* Exercise prompt *
Print the entire listing. Each line must match the original exactly.

* Dataset *

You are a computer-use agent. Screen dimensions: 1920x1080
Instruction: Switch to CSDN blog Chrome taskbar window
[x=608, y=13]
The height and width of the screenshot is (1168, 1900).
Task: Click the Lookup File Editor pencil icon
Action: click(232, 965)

* Expected output *
You are a computer-use agent. Screen dimensions: 1920x1080
Instruction: Switch to CSDN blog Chrome taskbar window
[x=608, y=13]
The height and width of the screenshot is (1168, 1900).
Task: Click the Lookup File Editor pencil icon
Action: click(232, 965)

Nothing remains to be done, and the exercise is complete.